# Short problem
Count the lines in the records that contain the string "screenshot", treating uppercase and lowercase as different. Reply with the number alone.

-- Start Extracted data --

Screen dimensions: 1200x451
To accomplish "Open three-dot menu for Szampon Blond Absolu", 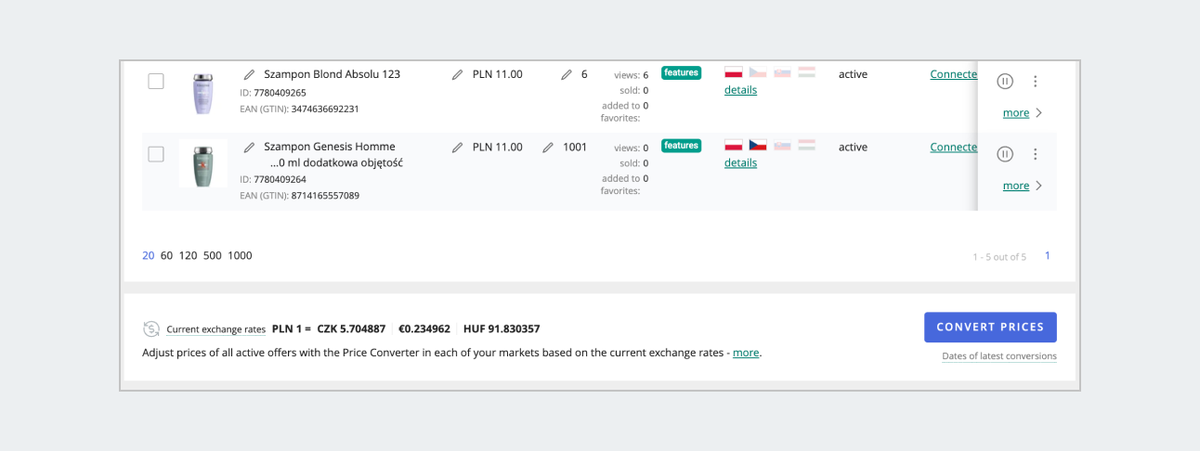I will 1035,82.
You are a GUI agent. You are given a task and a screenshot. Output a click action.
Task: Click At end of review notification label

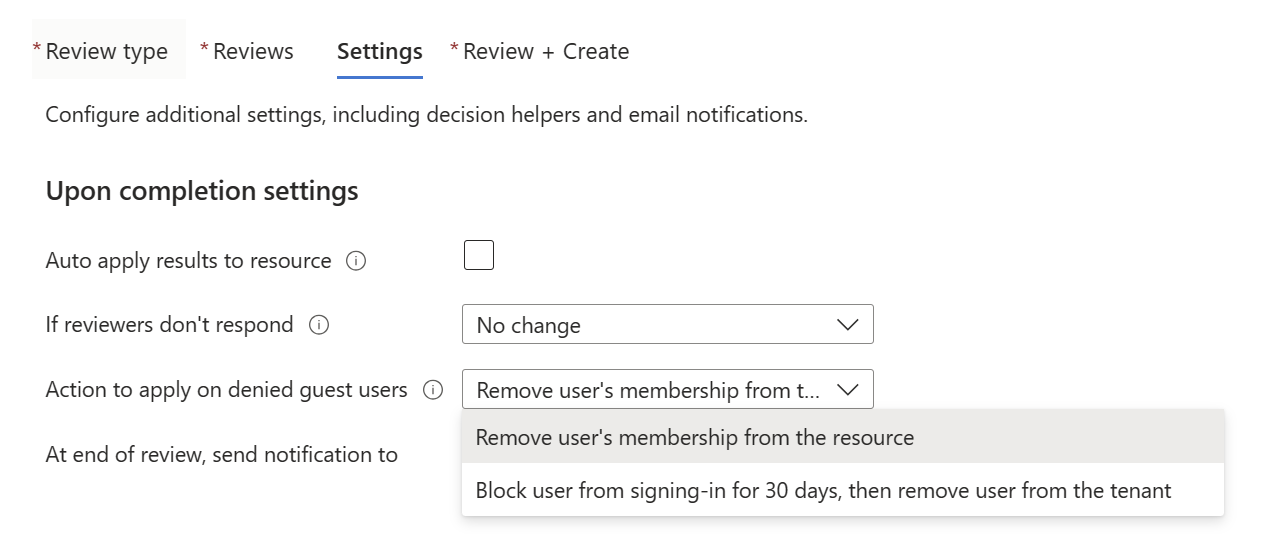(222, 455)
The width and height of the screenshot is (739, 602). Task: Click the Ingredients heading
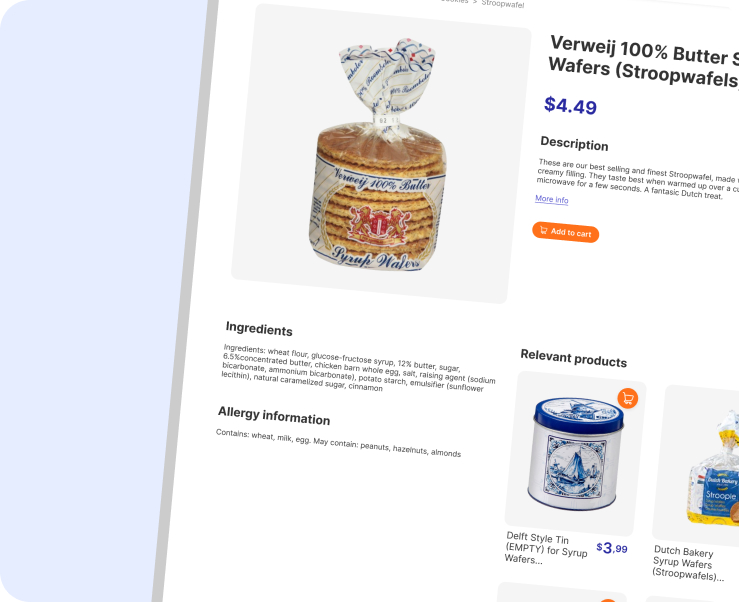click(x=259, y=329)
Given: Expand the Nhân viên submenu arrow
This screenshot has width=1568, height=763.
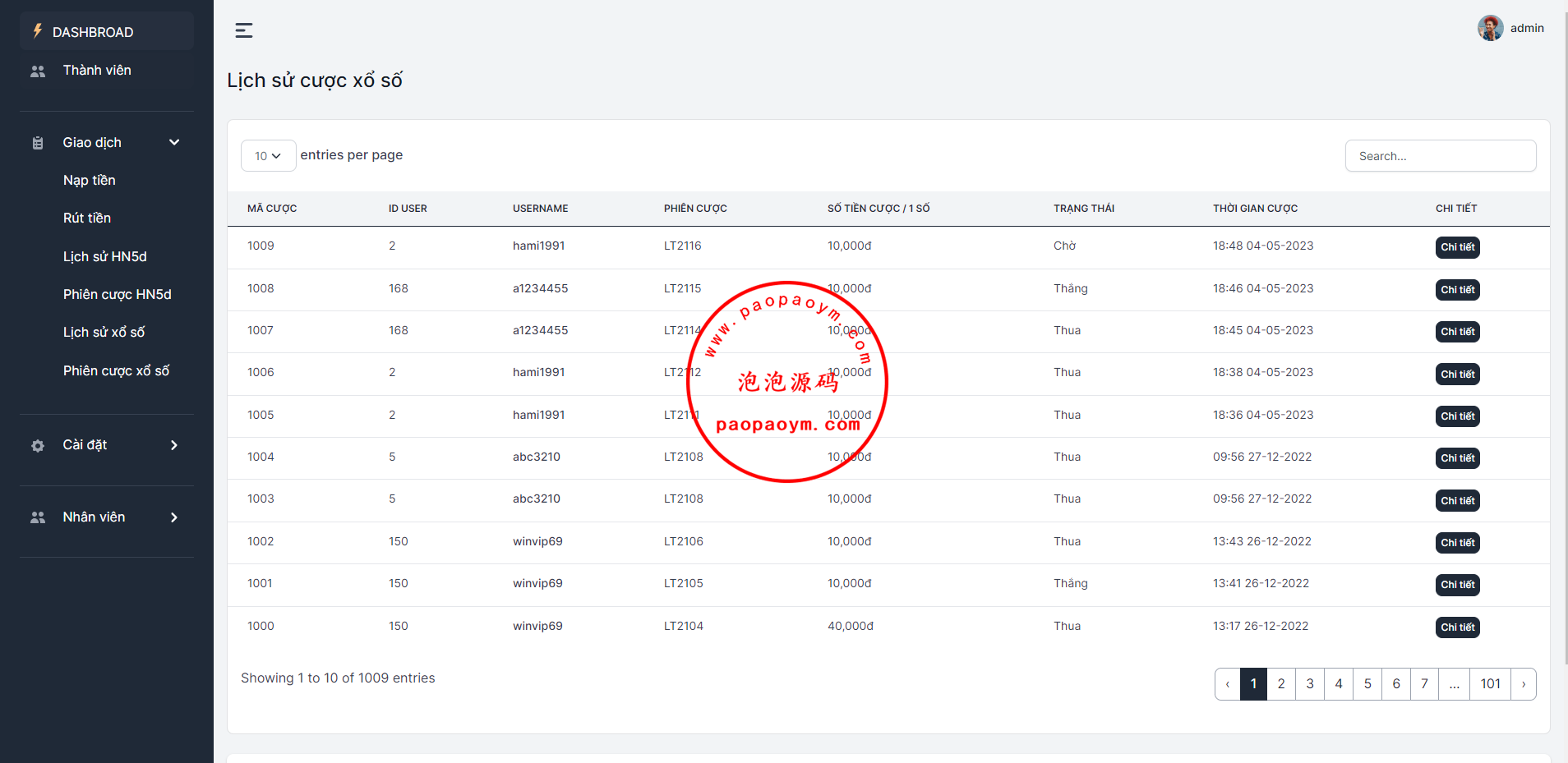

-- End Extracted data --

# Finished answer
3